## [What you need to do]
Please pick out every line of the records below that contains the word "coordinates", and copy each of those lines. Case matters.

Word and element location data
....................
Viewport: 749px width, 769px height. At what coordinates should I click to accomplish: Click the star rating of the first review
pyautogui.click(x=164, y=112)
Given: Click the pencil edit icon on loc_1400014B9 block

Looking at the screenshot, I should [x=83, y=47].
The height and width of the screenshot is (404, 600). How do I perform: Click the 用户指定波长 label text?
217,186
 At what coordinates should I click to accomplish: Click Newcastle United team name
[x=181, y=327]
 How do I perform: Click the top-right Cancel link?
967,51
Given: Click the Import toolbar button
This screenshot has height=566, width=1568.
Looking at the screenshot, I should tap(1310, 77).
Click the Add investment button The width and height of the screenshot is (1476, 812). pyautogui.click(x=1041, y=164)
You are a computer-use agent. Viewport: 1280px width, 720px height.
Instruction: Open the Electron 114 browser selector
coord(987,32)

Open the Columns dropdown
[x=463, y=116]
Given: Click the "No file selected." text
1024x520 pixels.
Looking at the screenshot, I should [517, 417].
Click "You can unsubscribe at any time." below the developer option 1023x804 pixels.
....................
## [The solution]
Viewport: 749px width, 769px height. At what coordinates should I click to accomplish: Click the star rating of the first review
 At what coordinates should I click to accomplish: Click Newcastle United team name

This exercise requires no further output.